Inevitably, Lulu and Briggs bond through trials and tribulations, their shared conditions providing common ground (“She’s got every combat trigger in the book”). Along the way, the picture raises the spectre of armed forces experiences being innately antithetical to both physical and mental health – the dog’s former handler committed suicide, driving his car into a tree – and it’s easy to see the disposable attitude to Lulu transposed to the human complement. It’s also emphasised that Briggs is far from a model of rectitude in terms of ingrained attitudes and outlook.

The rebuffs a flirtatious Briggs receives ensue from an express desire to go out and get laid; he’s not quite an unreconstituted jock-bro, but he’s in that sphere – and any observations on the global paradigm have to be balanced against that imperative (hence waffling about saving ducks from black goo, not that black goo, to a prospective conquest). There’s nothing woke per se about being dubious of military deployment at the behest of unsavoury interests (a pawn for big oil). On the other hand, Briggs being outright labelled a toxic male is woke to the max (“It’s just a little hard for me to get behind the toxic masculinity, you know”).

Briggs’ horn-dog momentum also leads to an encounter with two women – who clearly aren’t wokesters – keen to do some heavy-duty chakra clearing.
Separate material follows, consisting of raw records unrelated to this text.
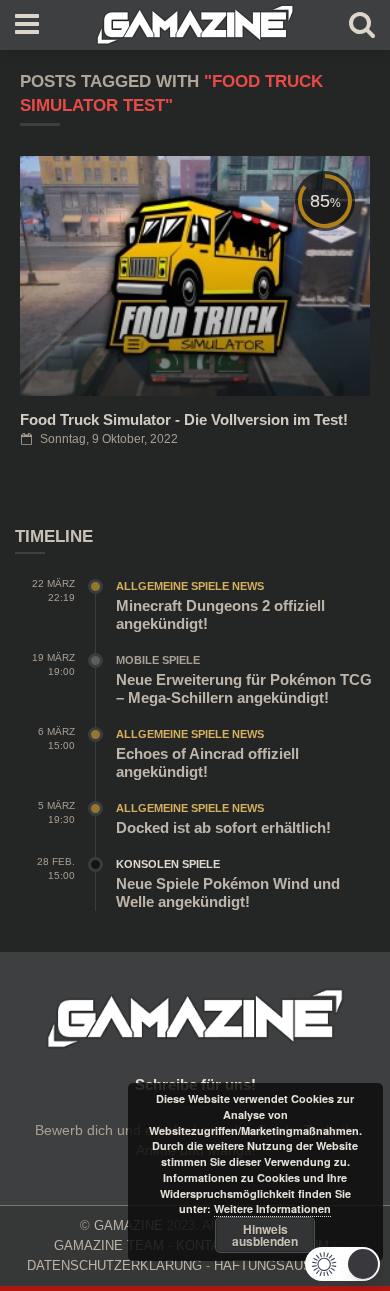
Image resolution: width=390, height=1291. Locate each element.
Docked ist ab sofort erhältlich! (223, 827)
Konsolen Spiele (168, 864)
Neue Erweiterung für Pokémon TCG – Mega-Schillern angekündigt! (244, 688)
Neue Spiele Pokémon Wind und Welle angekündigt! (228, 892)
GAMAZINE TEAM (109, 1245)
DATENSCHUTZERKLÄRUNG (114, 1265)
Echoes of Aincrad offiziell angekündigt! (207, 762)
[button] (342, 1264)
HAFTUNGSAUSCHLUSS (289, 1265)
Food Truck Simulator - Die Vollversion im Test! (184, 419)
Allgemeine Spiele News (190, 586)
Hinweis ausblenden (265, 1235)
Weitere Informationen (272, 1208)
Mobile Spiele (158, 660)
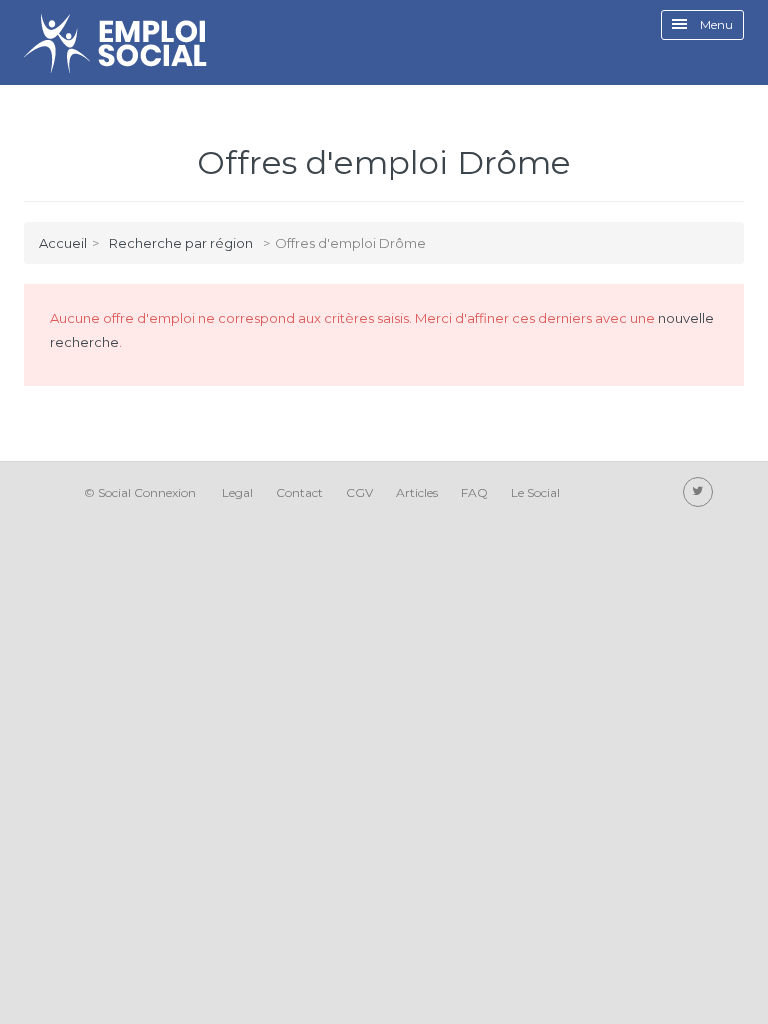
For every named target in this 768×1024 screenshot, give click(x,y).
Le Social (535, 492)
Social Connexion (147, 492)
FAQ (474, 492)
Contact (299, 492)
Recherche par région (181, 243)
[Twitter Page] (698, 492)
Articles (417, 492)
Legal (237, 492)
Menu (715, 24)
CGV (359, 492)
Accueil (63, 243)
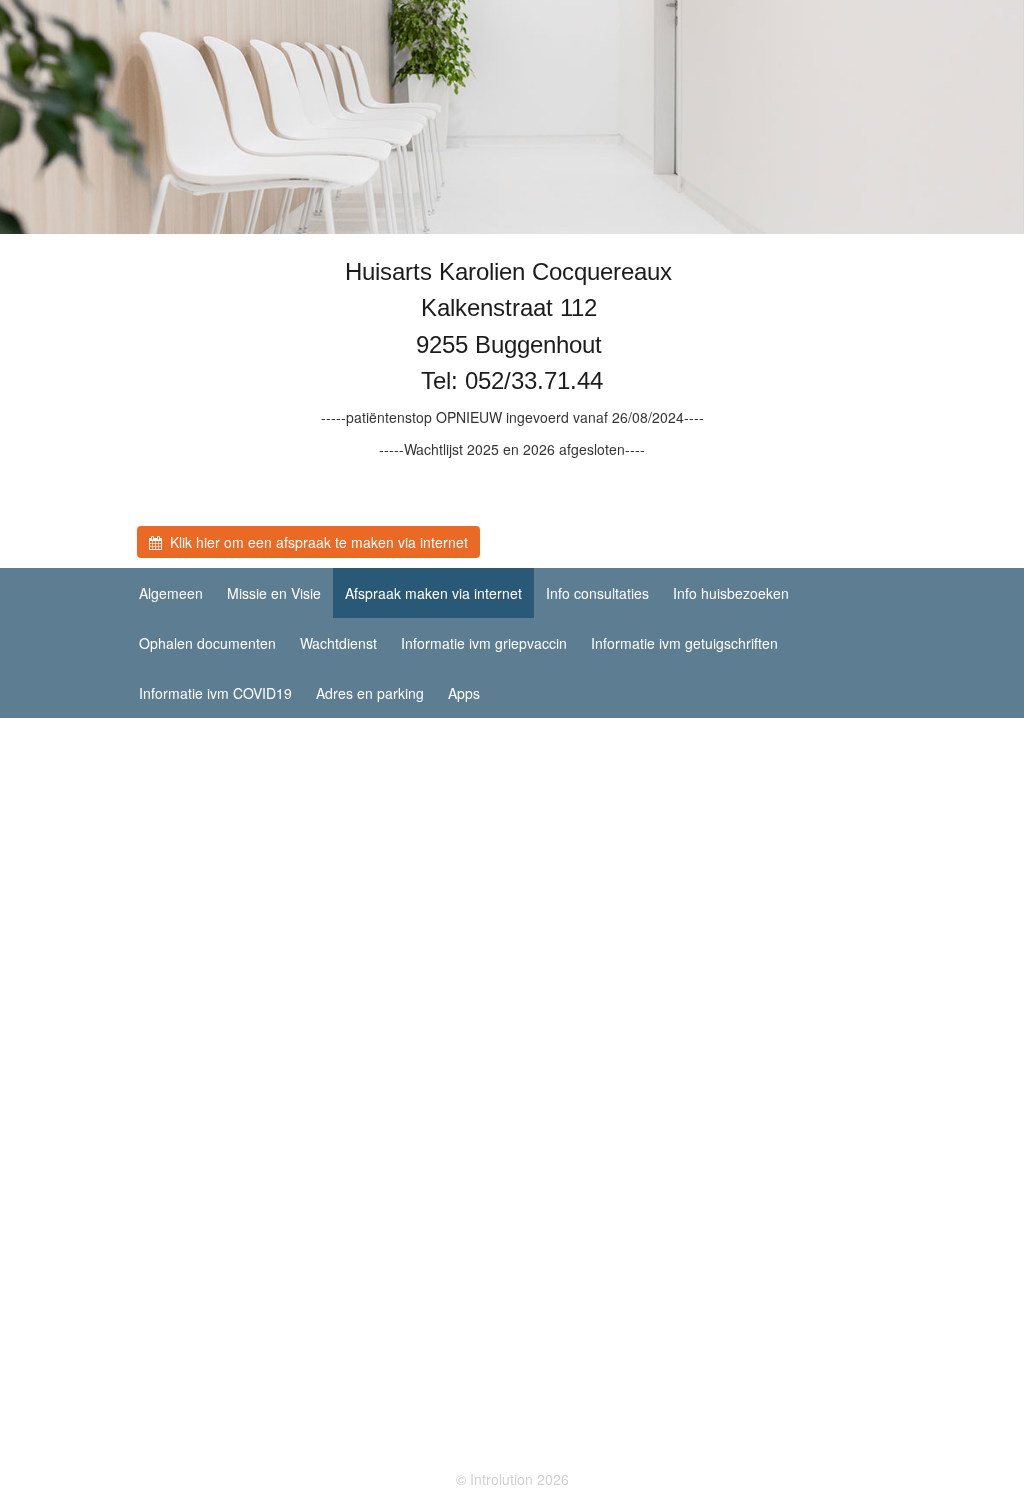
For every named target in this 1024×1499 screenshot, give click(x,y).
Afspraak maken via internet (433, 593)
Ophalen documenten (207, 643)
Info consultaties (597, 593)
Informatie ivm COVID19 (215, 693)
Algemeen (171, 593)
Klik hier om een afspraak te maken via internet (315, 542)
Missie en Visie (274, 593)
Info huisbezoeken (731, 593)
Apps (464, 693)
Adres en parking (370, 693)
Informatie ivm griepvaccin (484, 643)
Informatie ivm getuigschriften (684, 643)
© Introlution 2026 (512, 1479)
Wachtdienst (338, 643)
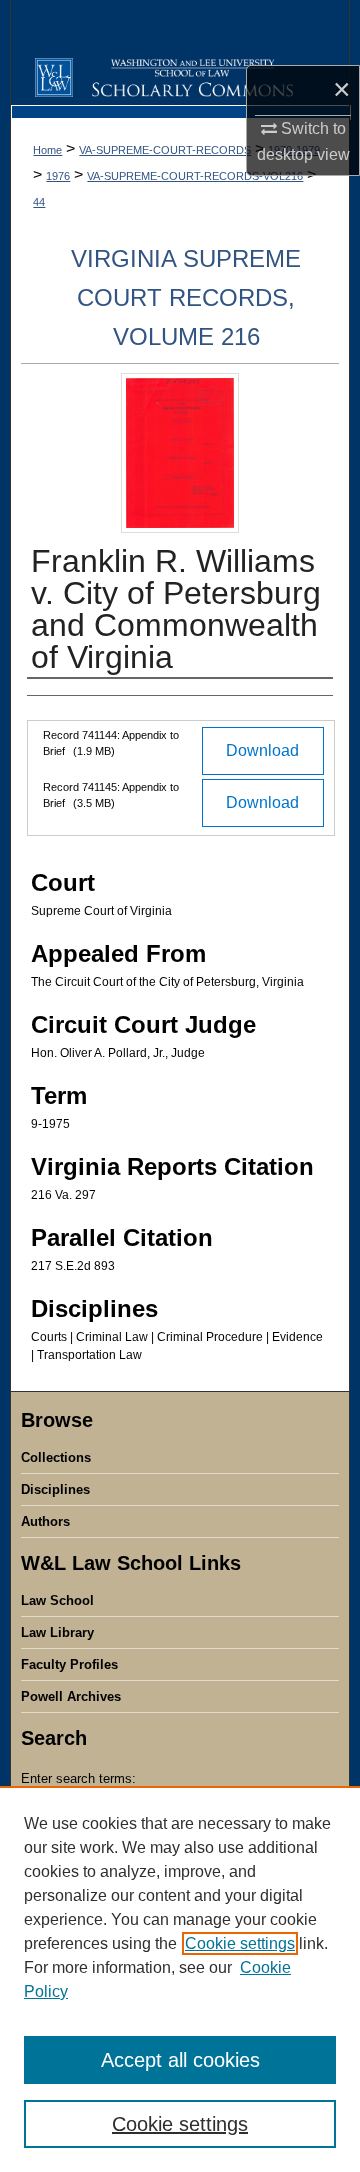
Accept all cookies (180, 2060)
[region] (180, 1979)
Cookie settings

However, this in turn results in his altercation with an “animal rights activist” – or concerned citizen – yelling “Animals are people too!” and accusing Briggs of being a redneck asshole for leaving his dog in the back of his car (this being while he attempts to get some hot chakra action).

This has also been cited as an example of anti-woke sentiment, but really, it’s weak sauce, if that’s the ammunition. The guy is evidently a straight-up moron, as no one genuinely believing animals are people would hurl a brick through a window endangering said animal person. Elsewhere, the Muslim guy Lulu attacks (is trained to attack on the basis of apparel, it seems) is expressly shown to be an extremely reasonable guy who doesn’t wish to press charges, so one might suggest the picture itself is forwarding the very positions it’s accused of reacting against.
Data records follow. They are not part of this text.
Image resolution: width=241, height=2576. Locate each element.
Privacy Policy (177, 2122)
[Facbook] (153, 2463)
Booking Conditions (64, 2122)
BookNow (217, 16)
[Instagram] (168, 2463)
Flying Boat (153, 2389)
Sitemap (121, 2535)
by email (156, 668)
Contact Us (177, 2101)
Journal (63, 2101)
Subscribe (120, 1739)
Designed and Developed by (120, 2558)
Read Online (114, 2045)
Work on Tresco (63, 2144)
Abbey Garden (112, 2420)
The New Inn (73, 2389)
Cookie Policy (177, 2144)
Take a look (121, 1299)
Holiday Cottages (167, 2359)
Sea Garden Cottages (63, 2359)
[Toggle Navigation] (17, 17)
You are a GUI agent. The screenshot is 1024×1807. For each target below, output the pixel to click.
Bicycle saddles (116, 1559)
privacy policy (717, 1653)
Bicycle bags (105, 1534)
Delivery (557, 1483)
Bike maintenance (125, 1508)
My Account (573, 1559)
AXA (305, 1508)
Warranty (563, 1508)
Briggs also encounters several military types who are less than stunning examples of the services, from the sentry at the base gate (“Think about it. What are the odds I’m ISIS?”) to Bill Burr’s cop, all conciliatory until Briggs registers the wrong tone in recognition of his army background (“Oh, you were an MP?”) The flipside to this is Ethan Suplee’s master philosopher former colleague, now spewing embarrassing nuggets of self-help (“When he stopped struggling, I realised I could stop struggling too” of his own service dog; “At the end of the day, the hardest thing is knocking on a friend’s door”; and suggesting moderation at the idea the homeless person Briggs encounters wasn’t ex-forces – “You never know in places like that who served”).

Dog is fairly rudimentary stuff, then, as are most of the attempts at comedy: Briggs not once but twice encounters hippy types who confound him rather (but if he joins in doubt with Kevin Nash’s pot grower over the latter’s wife successfully channelling Lulu’s feelings and intentions, it turns out she does appear to like a mattress, the Indian food less so). This couple are shown to be flaky but genuine and also living off-grid, which might be seen as bucking the prevailing trend.
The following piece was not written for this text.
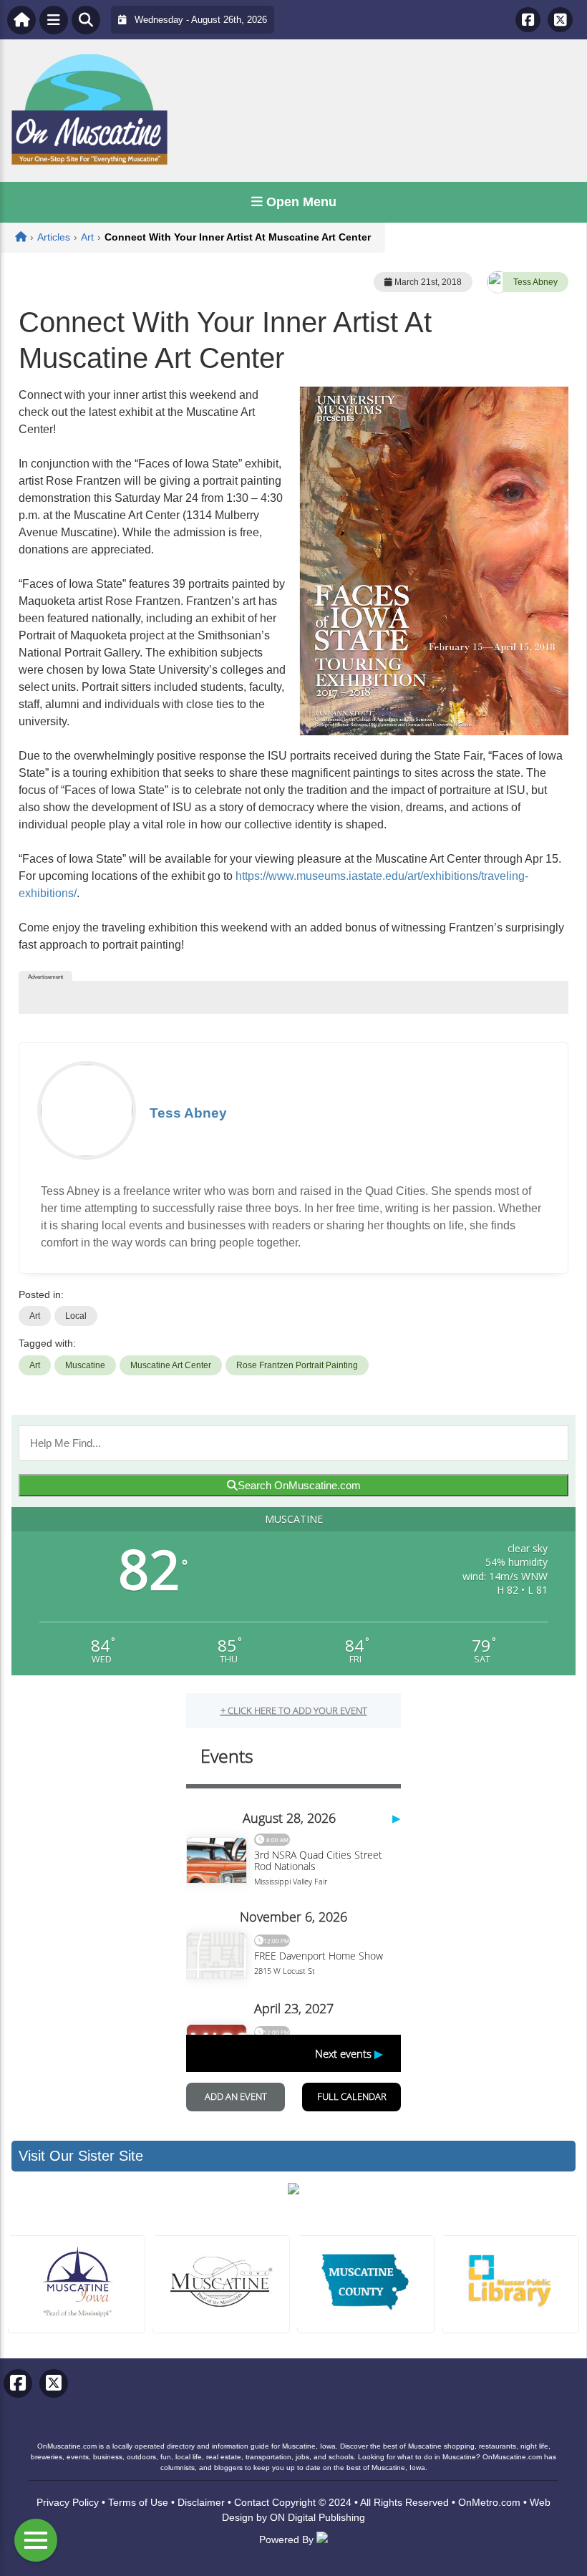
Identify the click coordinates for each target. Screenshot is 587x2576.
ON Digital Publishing (317, 2517)
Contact (251, 2502)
But rather than a woke take down, basic decency and understanding appear to be the priority; that much is announced at the fast-food place at the outset. Dog offers an Eastwood-esque road trip of gentle growth, basically. Imagine The Mule, but with forty years younger Channing, who doesn’t pleasure a couple of eager prostitutes who never had it so good. This basic template is common, hence Pig and its more subdued, incremental learning curve (if less upbeat and more marginal for Pig). If an emphasis on honest communication and understanding, per Tatum’s soundbite, makes Dog anti-woke, it’s guilty as charged. Otherwise, this is simply a throwback to the kind of dramedy you wouldn’t have given a second thought to a couple of decades ago.